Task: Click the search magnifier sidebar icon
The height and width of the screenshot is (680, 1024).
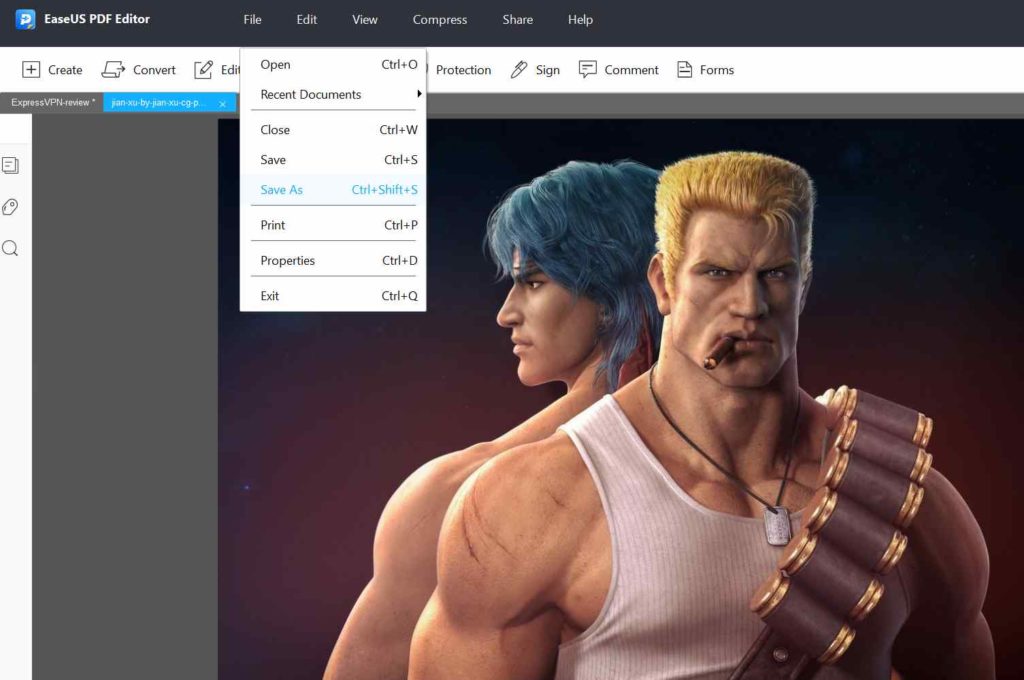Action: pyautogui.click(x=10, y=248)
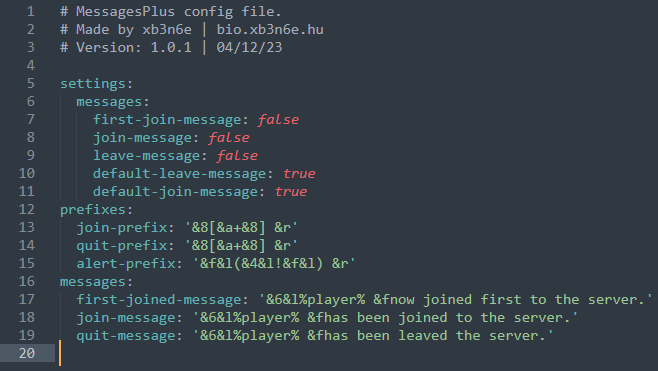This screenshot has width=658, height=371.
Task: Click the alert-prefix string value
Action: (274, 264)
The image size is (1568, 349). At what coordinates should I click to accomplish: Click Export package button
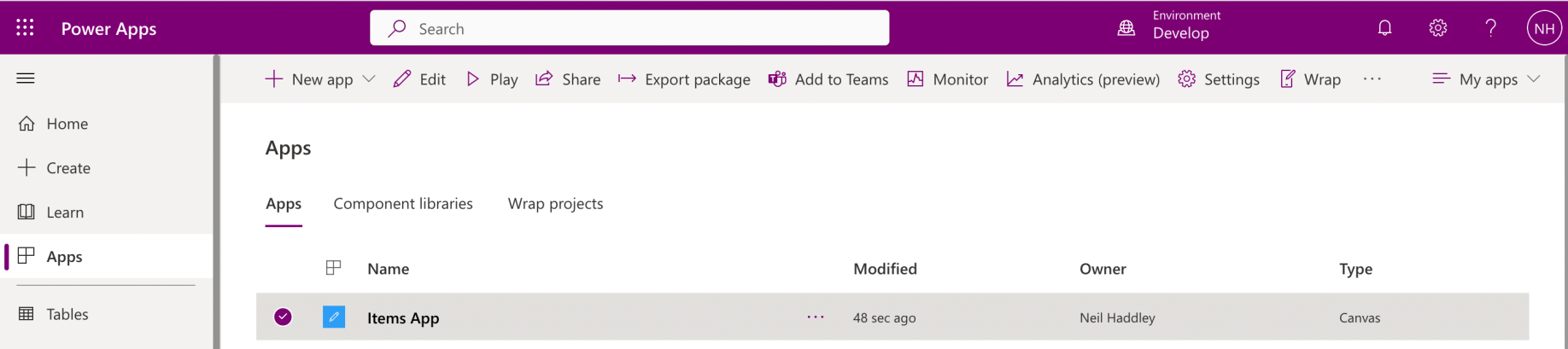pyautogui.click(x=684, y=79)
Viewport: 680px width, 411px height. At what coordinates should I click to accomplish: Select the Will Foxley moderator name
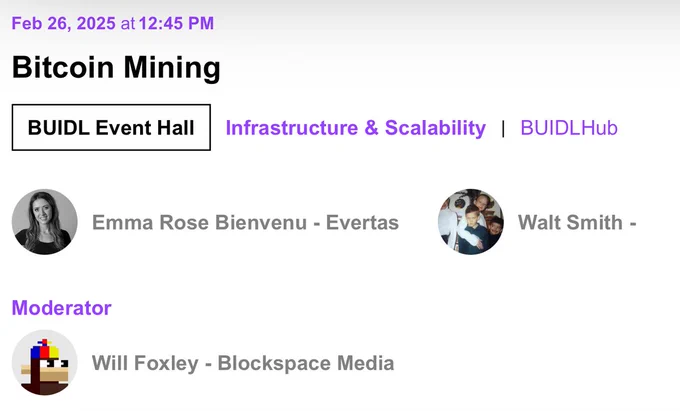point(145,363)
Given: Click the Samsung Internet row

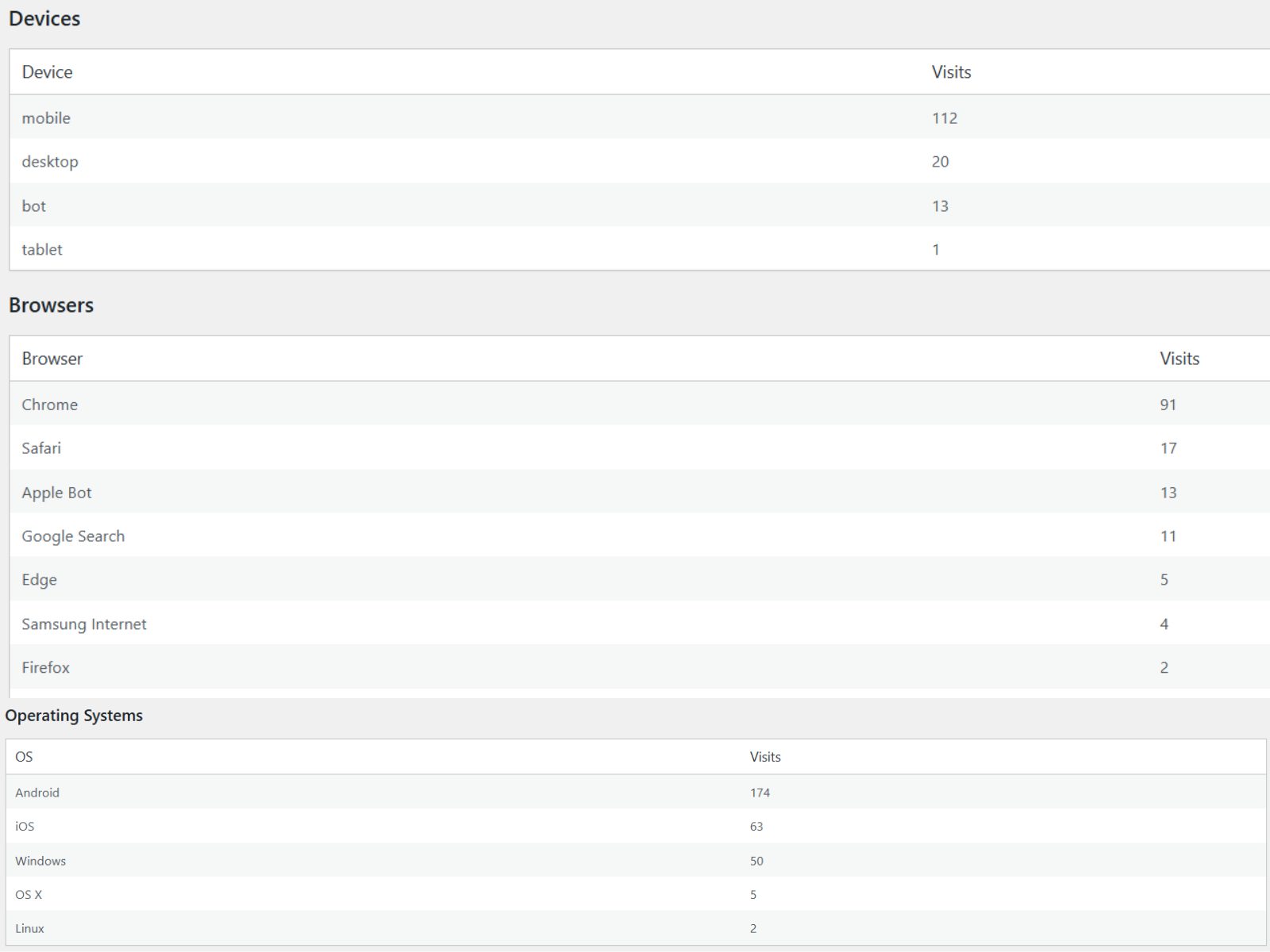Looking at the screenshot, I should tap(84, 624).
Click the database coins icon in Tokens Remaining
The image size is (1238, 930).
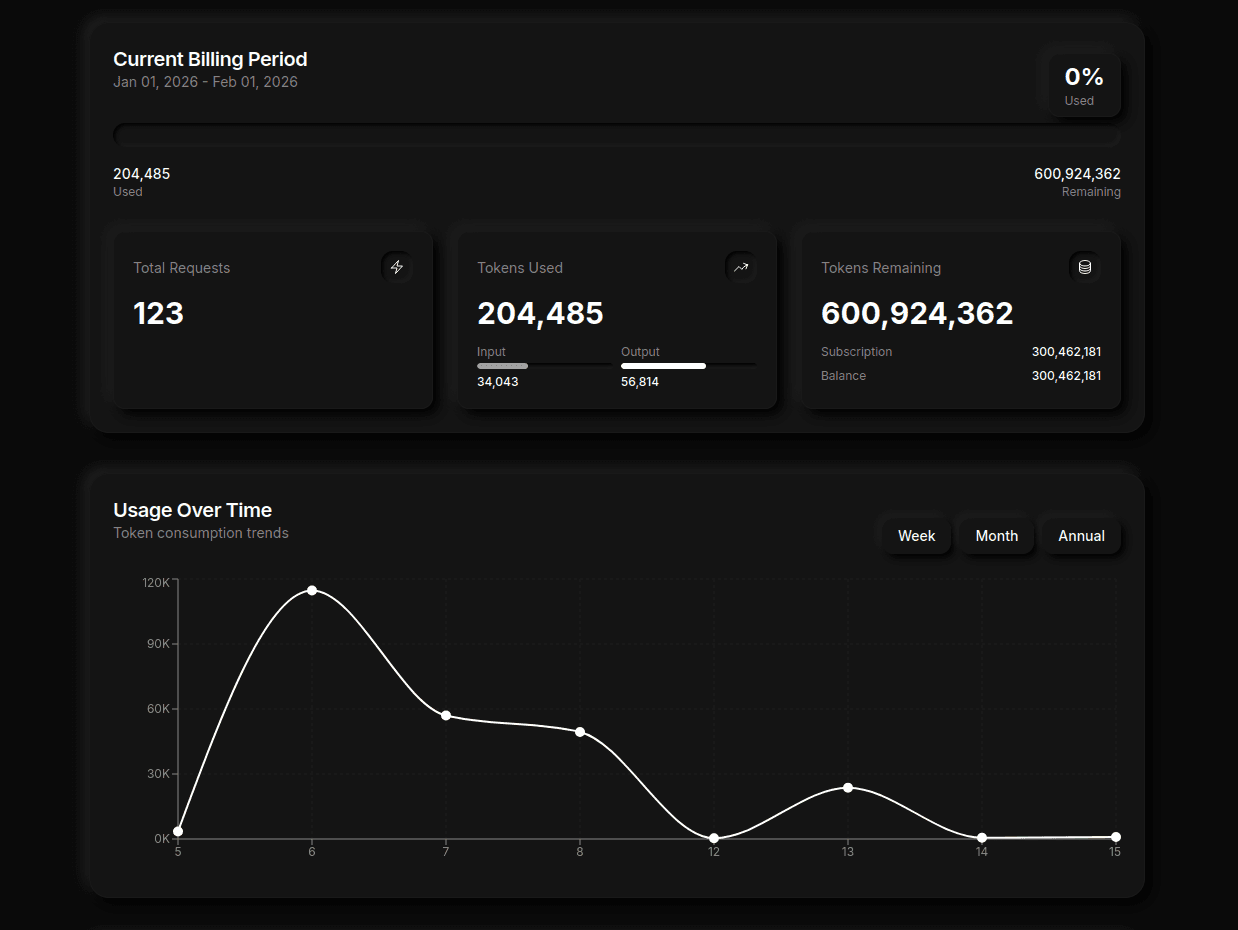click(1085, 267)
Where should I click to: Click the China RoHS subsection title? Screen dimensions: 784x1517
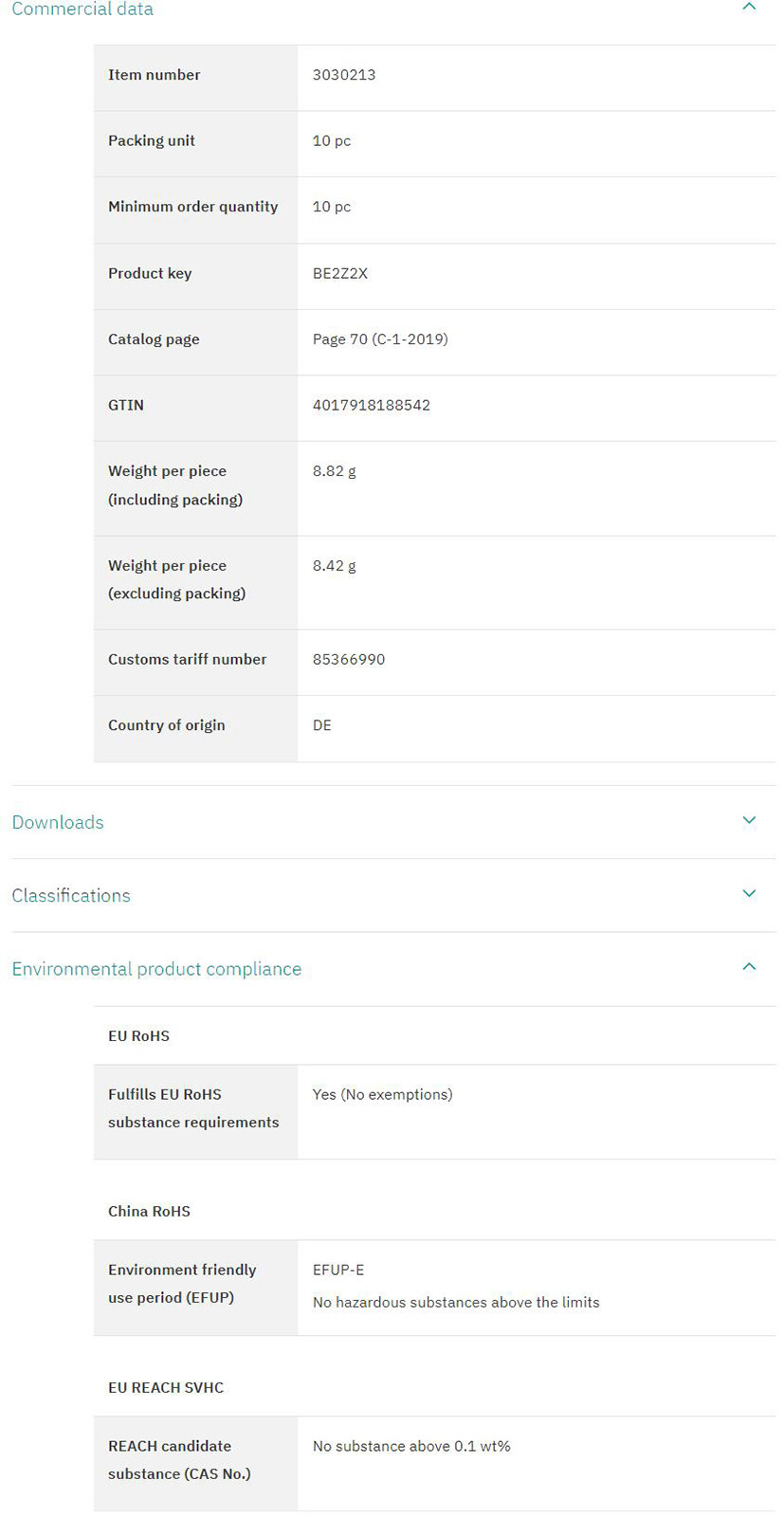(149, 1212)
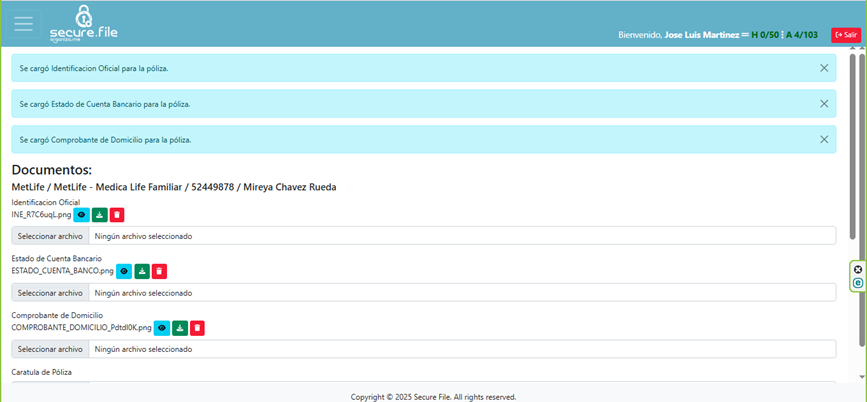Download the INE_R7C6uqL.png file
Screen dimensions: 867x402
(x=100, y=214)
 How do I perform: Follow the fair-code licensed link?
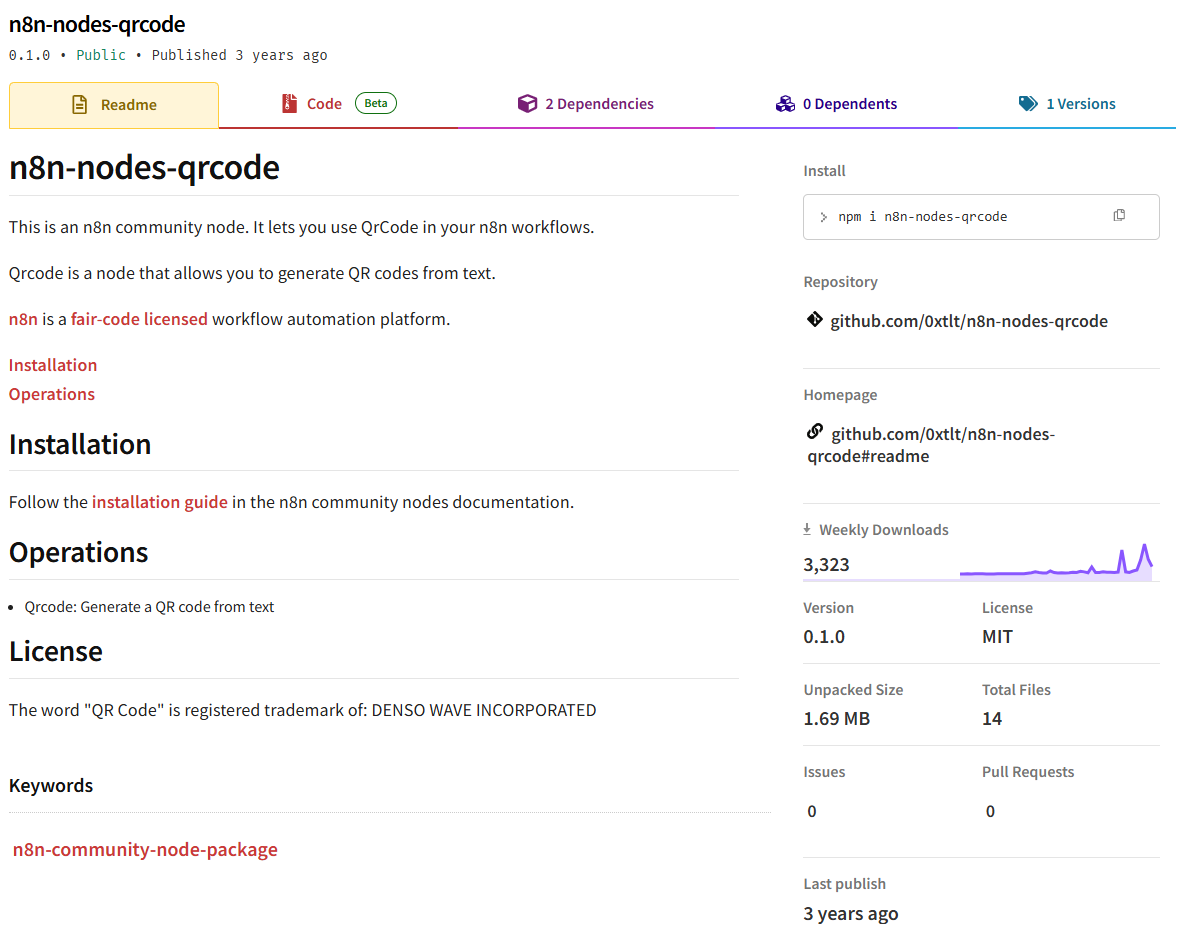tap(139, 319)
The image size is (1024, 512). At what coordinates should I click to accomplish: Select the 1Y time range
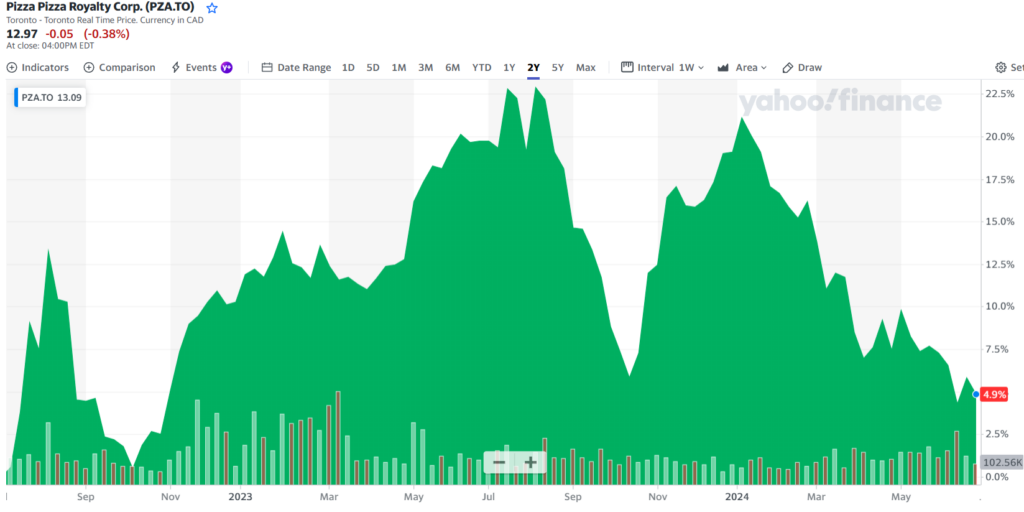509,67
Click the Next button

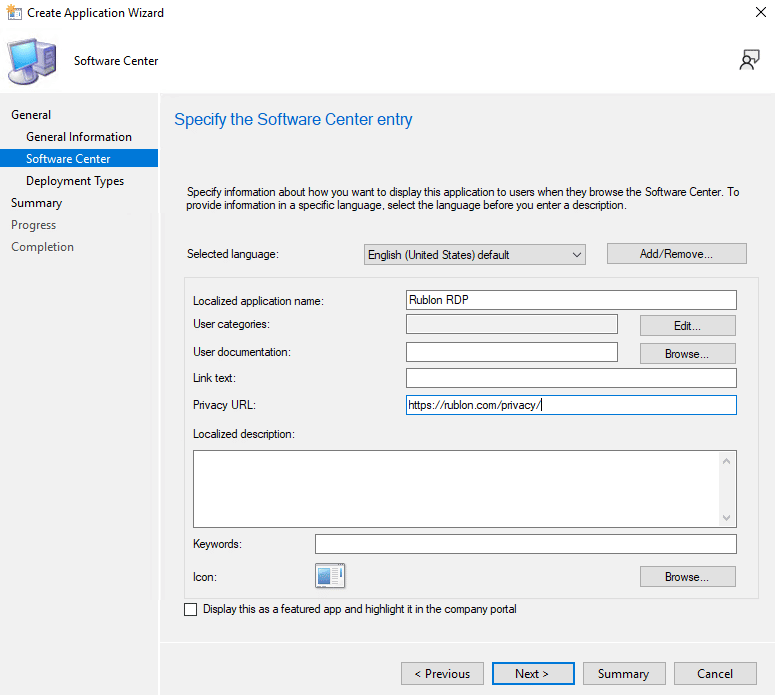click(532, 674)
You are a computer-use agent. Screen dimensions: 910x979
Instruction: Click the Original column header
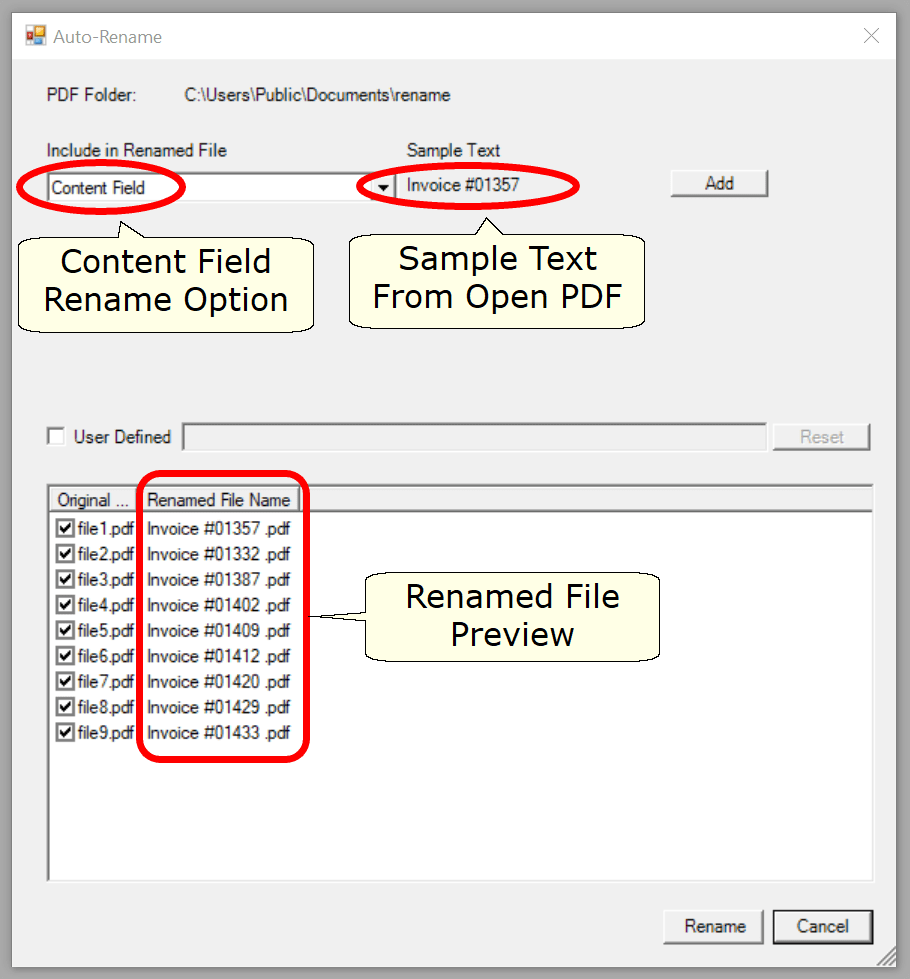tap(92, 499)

----------

◆ YOUR TASK
Nothing but a number is expected here: the number of lines above that hold the word "icon".

◆ RESPONSE TO THE TASK
2